Obama Administration Takes Further Steps to Help the Housing Market
With the housing market still depressed almost five years after the housing bubble burst, the Obama administration is seeking input from private investors on methods to convert foreclosed properties owned by Fannie Mae and Freddie Mac into rental homes.
Currently, the two GSEs have about 250,000 foreclosed homes, which is about half of the total unsold repossessed properties on the market. Obviously, this collection of unsold homes is depressing the market by pushing down housing prices, and the lack of recovery in the housing market in one of the major attributions to why the pace of overall economic recovery has been tepid. Also, rents in many urban areas have been rising rapidly due to increased demand of rental units and not enough supply.
Faced with these two problems, the administration is trying to take the foreclosed properties off the housing market and push them into the rental market. This proposal would push housing prices up by removing the glut of foreclosed homes from the market, while putting downward pressure on rental costs by increasing the supply of rental units available.

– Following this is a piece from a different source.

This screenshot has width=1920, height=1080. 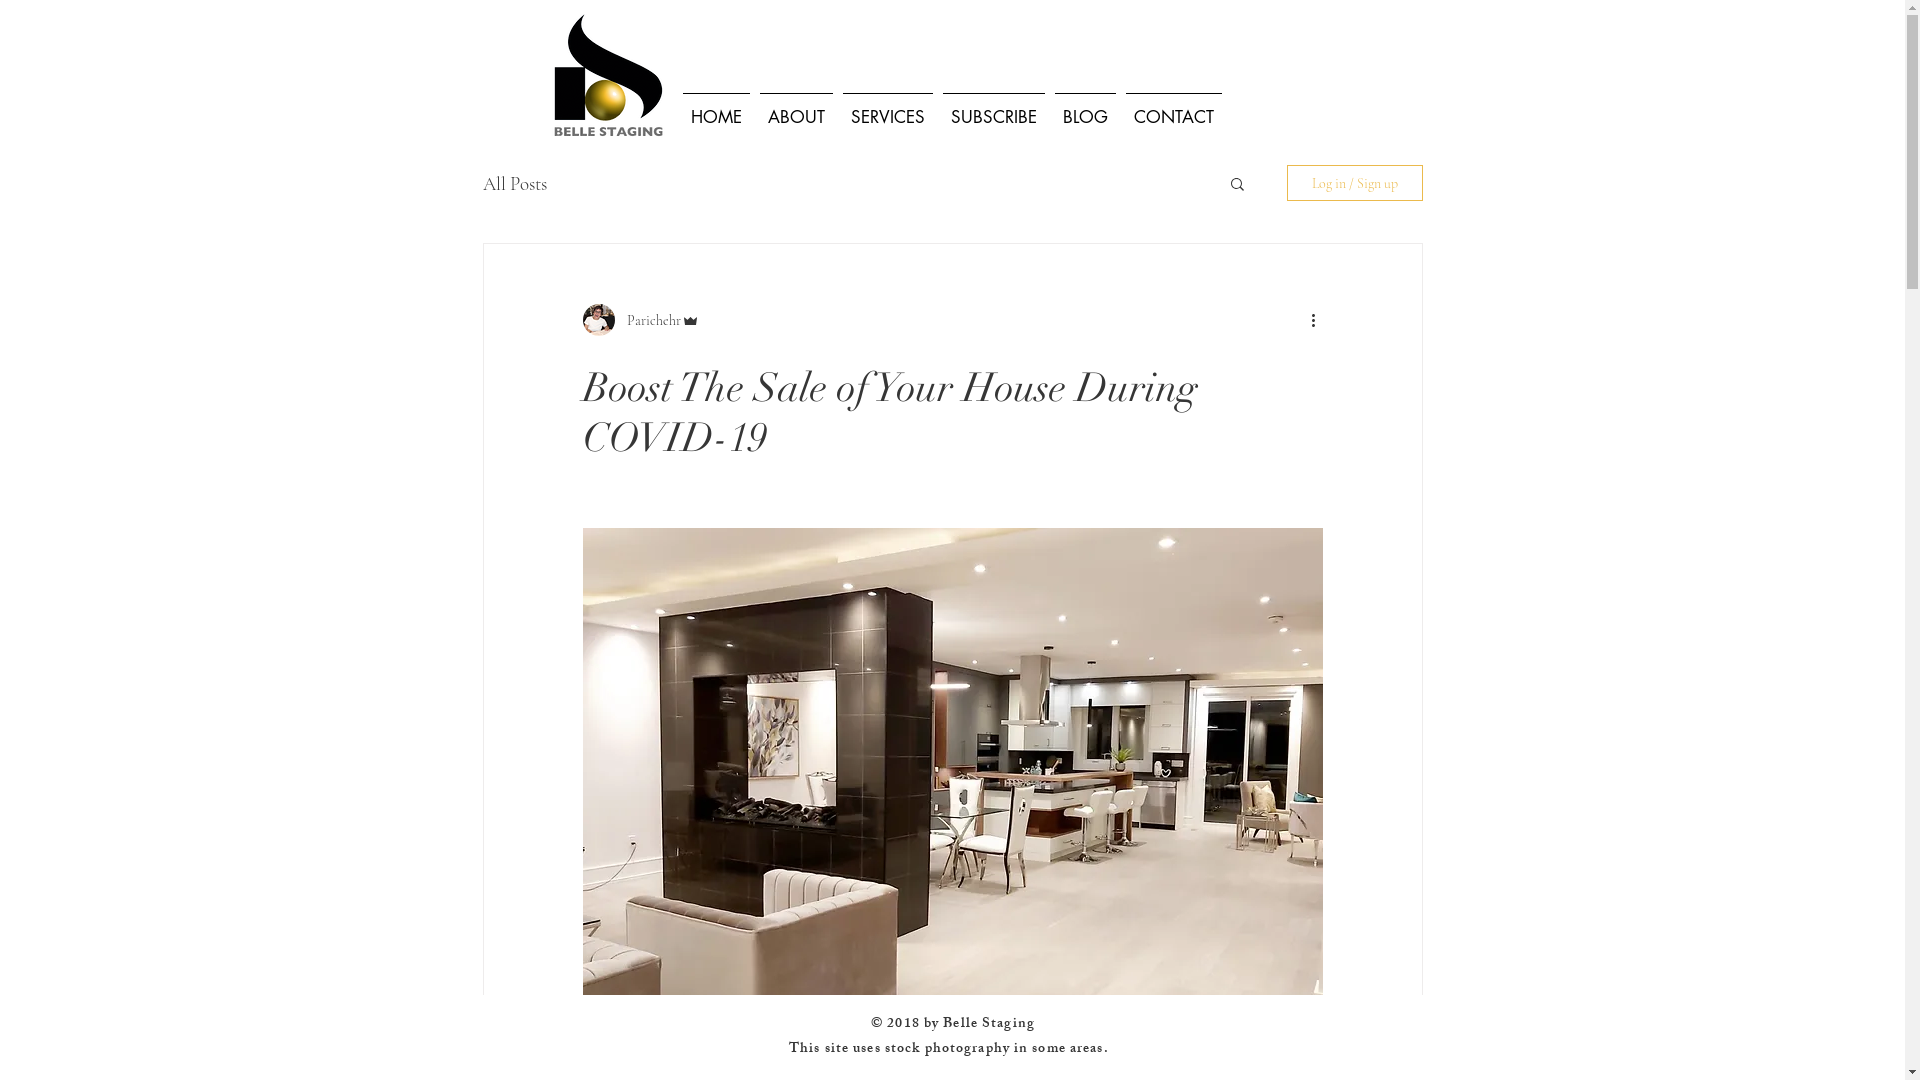 What do you see at coordinates (888, 108) in the screenshot?
I see `SERVICES` at bounding box center [888, 108].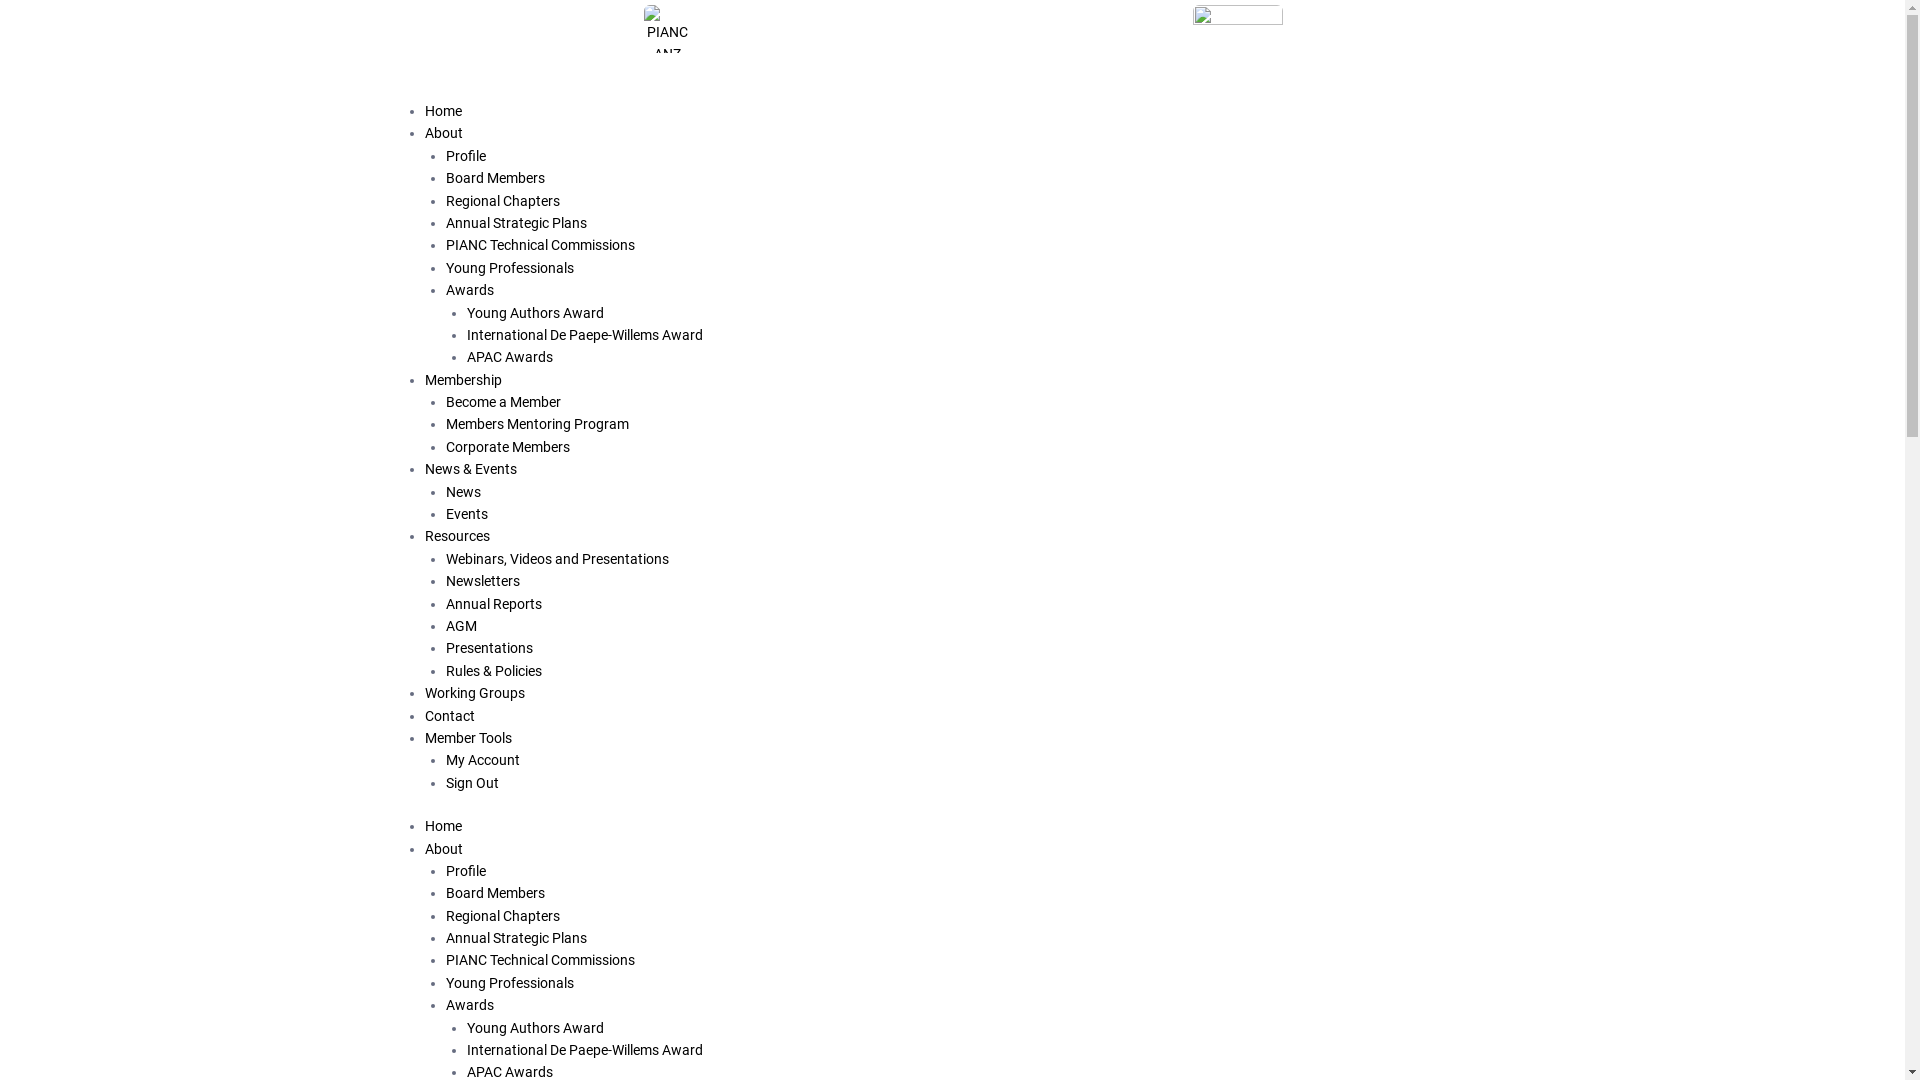  I want to click on Profile, so click(466, 871).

The administration is looking for proposals from investors, so the exact details of this move are not clear. As for budgetary effects, it does not appear that this plan would have significant direct effects (although since the US is backing Fannie and Freddie, their losses might have to be recouped from the budget), but we will have to see what the final move is. What we do hope is that this plan can get the housing market going and, of course, the broader economy. We will need a robust economy to get our deficit down.